Data entries
☆ ☆ ☆ ☆ ☆ ☆ ☆
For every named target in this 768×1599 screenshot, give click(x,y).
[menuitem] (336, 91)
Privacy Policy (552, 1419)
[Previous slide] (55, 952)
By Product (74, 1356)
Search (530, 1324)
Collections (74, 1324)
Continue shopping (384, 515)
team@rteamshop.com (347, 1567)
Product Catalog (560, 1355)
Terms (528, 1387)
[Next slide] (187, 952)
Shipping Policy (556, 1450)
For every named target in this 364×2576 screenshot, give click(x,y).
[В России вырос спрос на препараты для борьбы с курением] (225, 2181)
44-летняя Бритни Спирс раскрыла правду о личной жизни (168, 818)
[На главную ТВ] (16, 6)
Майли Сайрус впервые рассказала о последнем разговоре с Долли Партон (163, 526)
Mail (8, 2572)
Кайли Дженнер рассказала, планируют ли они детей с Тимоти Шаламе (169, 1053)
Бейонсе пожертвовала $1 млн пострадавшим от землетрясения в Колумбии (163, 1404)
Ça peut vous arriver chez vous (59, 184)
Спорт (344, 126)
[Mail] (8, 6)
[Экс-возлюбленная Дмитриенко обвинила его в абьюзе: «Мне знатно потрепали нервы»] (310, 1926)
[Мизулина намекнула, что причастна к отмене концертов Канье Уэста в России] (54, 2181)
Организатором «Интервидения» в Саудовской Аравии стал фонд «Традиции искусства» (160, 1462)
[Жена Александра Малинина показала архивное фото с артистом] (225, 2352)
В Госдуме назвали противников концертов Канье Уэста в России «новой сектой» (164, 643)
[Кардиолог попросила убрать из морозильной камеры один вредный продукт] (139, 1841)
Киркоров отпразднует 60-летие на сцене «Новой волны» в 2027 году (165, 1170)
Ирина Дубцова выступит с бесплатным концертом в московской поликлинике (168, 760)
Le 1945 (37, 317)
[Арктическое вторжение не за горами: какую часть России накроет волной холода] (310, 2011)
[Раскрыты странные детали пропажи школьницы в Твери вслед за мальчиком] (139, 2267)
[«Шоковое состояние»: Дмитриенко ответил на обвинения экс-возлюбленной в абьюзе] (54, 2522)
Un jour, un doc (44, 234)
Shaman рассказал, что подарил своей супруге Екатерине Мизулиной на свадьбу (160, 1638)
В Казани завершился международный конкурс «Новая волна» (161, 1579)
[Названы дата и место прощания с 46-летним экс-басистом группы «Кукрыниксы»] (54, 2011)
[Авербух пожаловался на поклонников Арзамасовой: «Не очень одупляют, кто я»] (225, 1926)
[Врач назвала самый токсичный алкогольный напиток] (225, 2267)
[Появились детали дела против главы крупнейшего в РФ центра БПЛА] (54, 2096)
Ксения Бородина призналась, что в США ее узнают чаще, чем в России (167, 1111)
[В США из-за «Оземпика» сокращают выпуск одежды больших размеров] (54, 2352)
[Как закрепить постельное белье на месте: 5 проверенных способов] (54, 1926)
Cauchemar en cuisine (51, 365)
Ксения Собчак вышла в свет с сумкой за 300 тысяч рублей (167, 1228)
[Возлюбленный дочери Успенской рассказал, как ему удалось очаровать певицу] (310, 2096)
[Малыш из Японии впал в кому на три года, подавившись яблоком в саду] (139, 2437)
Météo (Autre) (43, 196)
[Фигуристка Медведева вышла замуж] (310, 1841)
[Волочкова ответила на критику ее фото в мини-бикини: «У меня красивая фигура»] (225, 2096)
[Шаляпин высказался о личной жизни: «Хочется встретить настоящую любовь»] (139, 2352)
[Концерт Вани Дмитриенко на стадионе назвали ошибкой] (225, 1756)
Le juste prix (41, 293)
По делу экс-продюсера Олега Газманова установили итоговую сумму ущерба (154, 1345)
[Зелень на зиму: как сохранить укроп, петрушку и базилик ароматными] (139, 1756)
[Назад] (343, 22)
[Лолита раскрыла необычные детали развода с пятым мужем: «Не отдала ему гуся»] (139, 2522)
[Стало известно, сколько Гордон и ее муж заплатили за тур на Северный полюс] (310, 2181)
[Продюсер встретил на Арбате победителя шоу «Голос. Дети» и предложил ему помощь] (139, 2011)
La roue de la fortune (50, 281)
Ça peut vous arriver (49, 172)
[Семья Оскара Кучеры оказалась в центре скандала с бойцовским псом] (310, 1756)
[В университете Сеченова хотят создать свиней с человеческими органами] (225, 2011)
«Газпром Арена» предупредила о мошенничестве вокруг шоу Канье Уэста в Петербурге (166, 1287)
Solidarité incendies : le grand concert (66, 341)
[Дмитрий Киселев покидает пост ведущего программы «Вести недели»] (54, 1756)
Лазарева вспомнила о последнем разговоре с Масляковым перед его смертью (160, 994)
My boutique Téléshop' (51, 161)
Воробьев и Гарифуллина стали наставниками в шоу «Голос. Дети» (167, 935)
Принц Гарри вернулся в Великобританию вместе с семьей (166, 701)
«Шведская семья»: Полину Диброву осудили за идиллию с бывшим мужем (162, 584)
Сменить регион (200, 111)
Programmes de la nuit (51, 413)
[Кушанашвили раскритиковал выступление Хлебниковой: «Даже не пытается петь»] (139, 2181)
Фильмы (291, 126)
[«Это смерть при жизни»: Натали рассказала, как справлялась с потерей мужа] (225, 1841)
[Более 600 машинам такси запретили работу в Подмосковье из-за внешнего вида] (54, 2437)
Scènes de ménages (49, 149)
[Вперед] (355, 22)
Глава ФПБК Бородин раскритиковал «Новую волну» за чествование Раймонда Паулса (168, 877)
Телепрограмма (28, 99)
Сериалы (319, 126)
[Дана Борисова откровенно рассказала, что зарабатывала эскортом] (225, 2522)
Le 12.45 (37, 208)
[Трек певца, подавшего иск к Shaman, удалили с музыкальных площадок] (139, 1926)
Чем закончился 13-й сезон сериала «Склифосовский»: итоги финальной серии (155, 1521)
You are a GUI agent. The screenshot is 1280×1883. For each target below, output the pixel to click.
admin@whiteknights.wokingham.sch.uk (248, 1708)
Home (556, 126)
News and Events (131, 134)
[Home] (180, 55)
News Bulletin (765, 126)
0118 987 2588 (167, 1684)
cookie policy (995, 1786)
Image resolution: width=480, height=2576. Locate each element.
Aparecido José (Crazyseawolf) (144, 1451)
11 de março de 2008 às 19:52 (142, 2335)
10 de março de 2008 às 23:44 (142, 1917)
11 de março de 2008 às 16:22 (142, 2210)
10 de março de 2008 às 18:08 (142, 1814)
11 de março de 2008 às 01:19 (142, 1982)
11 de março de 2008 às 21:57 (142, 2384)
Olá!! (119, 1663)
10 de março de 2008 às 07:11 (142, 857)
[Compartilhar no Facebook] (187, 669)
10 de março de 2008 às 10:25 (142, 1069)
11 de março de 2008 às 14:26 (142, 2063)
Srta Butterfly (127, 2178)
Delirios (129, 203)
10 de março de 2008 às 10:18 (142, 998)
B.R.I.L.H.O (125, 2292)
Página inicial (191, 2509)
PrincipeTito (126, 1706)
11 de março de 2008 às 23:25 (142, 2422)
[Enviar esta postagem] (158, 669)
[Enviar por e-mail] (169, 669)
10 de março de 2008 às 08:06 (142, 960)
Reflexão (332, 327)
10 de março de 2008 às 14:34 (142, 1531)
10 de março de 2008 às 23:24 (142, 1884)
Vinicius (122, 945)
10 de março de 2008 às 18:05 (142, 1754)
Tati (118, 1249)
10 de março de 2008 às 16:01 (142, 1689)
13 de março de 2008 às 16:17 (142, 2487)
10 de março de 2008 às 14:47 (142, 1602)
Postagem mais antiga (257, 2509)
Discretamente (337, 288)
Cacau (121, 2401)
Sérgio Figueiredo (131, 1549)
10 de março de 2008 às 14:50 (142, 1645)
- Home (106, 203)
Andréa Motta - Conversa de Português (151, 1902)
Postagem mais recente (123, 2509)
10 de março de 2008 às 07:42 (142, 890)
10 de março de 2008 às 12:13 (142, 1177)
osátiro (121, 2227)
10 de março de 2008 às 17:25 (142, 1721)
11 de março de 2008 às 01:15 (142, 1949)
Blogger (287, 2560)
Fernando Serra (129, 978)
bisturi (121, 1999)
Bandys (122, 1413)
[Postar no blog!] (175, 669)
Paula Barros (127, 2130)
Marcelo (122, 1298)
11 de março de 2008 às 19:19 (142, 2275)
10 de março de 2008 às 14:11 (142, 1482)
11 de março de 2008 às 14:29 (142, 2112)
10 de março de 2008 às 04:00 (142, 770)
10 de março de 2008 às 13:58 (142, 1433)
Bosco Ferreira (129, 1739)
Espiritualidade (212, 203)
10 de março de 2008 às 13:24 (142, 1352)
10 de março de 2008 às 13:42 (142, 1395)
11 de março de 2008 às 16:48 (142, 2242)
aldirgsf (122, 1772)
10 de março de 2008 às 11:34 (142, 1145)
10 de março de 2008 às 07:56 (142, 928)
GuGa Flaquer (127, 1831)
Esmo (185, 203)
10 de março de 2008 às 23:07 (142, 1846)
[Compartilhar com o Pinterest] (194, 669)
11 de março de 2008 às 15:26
☆ ☆ ☆ ☆ ☆ ☆ ☆
◆ **PROBLEM DESCRIPTION**:
The stretch of entries above that starts with the line containing "10 de março de 2008 às 07:42 (142, 890)" and goes on through the line containing "GuGa Flaquer (127, 1831)" is to be transcribed exactly, and no other line is to be transcribed.

◆ **ANSWER SPACE**:
10 de março de 2008 às 07:42 (142, 890)
10 de março de 2008 às 12:13 (142, 1177)
osátiro (121, 2227)
10 de março de 2008 às 17:25 (142, 1721)
11 de março de 2008 às 01:15 (142, 1949)
Blogger (287, 2560)
Fernando Serra (129, 978)
bisturi (121, 1999)
Bandys (122, 1413)
[Postar no blog!] (175, 669)
Paula Barros (127, 2130)
Marcelo (122, 1298)
11 de março de 2008 às 19:19 (142, 2275)
10 de março de 2008 às 14:11 (142, 1482)
11 de março de 2008 às 14:29 (142, 2112)
10 de março de 2008 às 04:00 (142, 770)
10 de março de 2008 às 13:58 (142, 1433)
Bosco Ferreira (129, 1739)
Espiritualidade (212, 203)
10 de março de 2008 às 13:24 (142, 1352)
10 de março de 2008 às 13:42 (142, 1395)
11 de março de 2008 às 16:48 (142, 2242)
aldirgsf (122, 1772)
10 de março de 2008 às 11:34 (142, 1145)
10 de março de 2008 às 07:56 (142, 928)
GuGa Flaquer (127, 1831)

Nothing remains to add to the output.